* _Aufgabenstellung_
Gib bitte den ausgewählten Auszug vollständig und Wort für Wort aus.

* _Ausgewählter Auszug_
Und dann, danach, kann man über alles reden, auch über ihre merkwürdigen Thesen über Frauen und Mütter und die bösen 68er, und man kann sich darauf einigen, anderer Meinung zu sein, aber dass sie in ihrem Kreuzzugs-Wahn die Familienwerte der Nazis lobt, das muss vorher aus der Welt. (Und sie hat, was gerne vergessen wird, ihren NDR-Job nicht verloren nach der wirren und teilweise falsch wiedergegebenen Buchvorstellungsrede; sondern erst, nachdem sie gegenüber der „Bild am Sonntag“ noch einmal ausdrücklich von den „Werten, die auch im Dritten Reich gefördert wurden“ gesprochen hat.)

* _Bereitgestellte Einträge_
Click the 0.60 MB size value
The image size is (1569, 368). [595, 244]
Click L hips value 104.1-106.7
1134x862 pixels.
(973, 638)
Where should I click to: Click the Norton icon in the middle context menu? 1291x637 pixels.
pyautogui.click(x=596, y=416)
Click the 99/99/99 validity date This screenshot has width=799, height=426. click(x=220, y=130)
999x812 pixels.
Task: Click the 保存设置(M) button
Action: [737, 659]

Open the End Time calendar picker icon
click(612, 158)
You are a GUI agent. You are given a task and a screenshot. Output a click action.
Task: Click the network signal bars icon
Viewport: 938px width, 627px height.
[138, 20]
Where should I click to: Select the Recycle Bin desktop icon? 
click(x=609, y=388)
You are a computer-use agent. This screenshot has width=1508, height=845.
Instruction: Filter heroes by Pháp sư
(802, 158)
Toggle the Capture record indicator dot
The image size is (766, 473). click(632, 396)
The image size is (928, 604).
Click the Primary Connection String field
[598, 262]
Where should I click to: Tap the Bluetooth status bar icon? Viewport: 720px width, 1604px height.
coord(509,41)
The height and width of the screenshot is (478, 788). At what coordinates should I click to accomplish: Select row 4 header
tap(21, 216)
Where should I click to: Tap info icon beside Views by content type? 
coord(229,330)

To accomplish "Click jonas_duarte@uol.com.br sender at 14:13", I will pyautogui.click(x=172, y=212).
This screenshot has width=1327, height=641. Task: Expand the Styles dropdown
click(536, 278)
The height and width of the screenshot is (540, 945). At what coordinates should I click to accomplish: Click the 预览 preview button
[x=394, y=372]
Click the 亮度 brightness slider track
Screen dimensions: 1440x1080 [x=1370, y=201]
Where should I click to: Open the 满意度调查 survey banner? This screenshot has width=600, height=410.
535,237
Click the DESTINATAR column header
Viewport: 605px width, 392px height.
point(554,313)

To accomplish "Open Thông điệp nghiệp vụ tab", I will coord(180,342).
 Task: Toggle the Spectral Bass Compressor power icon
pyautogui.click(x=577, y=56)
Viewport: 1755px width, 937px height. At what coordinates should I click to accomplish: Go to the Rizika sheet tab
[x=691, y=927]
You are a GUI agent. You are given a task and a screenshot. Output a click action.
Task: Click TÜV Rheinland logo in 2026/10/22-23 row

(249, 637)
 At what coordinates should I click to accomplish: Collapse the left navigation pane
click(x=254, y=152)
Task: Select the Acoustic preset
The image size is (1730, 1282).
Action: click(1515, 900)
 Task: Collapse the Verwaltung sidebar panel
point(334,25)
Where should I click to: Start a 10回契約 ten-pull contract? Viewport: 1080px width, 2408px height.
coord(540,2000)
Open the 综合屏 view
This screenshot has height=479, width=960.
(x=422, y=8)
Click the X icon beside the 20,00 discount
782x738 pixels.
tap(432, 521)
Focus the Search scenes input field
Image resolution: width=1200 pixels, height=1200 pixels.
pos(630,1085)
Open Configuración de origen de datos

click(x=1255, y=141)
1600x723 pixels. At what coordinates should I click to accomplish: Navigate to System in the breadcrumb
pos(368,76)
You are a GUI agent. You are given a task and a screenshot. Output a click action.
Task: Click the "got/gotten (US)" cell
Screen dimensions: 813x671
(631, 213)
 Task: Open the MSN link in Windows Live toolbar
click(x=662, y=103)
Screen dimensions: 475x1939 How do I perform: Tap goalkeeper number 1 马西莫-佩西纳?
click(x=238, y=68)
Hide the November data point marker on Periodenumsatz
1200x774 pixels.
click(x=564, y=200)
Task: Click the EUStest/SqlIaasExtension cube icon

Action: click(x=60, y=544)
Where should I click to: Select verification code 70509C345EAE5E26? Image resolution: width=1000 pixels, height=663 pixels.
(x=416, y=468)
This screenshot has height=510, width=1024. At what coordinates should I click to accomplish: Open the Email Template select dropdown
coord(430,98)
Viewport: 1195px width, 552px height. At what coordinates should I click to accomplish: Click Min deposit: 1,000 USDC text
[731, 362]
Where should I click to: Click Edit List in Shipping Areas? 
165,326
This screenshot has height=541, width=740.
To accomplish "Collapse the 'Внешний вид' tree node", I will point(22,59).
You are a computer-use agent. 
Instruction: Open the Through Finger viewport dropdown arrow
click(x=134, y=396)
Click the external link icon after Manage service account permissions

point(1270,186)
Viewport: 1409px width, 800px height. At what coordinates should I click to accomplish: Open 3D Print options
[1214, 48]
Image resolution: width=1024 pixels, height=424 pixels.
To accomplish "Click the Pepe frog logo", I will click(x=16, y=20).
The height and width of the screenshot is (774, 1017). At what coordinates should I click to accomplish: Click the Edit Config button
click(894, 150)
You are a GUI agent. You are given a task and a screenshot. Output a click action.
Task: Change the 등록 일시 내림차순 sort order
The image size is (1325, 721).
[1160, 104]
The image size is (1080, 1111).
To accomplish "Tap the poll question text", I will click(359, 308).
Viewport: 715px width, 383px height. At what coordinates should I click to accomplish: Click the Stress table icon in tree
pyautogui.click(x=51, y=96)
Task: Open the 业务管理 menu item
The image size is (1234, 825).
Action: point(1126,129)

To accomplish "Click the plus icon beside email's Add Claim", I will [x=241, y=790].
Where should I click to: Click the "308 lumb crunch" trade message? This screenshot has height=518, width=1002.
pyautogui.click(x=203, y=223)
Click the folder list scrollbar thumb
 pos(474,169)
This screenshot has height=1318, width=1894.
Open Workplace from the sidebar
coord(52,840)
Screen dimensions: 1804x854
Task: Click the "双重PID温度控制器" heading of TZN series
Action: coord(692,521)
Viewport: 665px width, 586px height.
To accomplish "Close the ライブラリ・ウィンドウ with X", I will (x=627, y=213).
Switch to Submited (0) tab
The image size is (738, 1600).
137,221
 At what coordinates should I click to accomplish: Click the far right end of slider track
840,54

* _Schriftliche Antwort_
Und dann, danach, kann man über alles reden, auch über ihre merkwürdigen Thesen über Frauen und Mütter und die bösen 68er, und man kann sich darauf einigen, anderer Meinung zu sein, aber dass sie in ihrem Kreuzzugs-Wahn die Familienwerte der Nazis lobt, das muss vorher aus der Welt. (Und sie hat, was gerne vergessen wird, ihren NDR-Job nicht verloren nach der wirren und teilweise falsch wiedergegebenen Buchvorstellungsrede; sondern erst, nachdem sie gegenüber der „Bild am Sonntag“ noch einmal ausdrücklich von den „Werten, die auch im Dritten Reich gefördert wurden“ gesprochen hat.)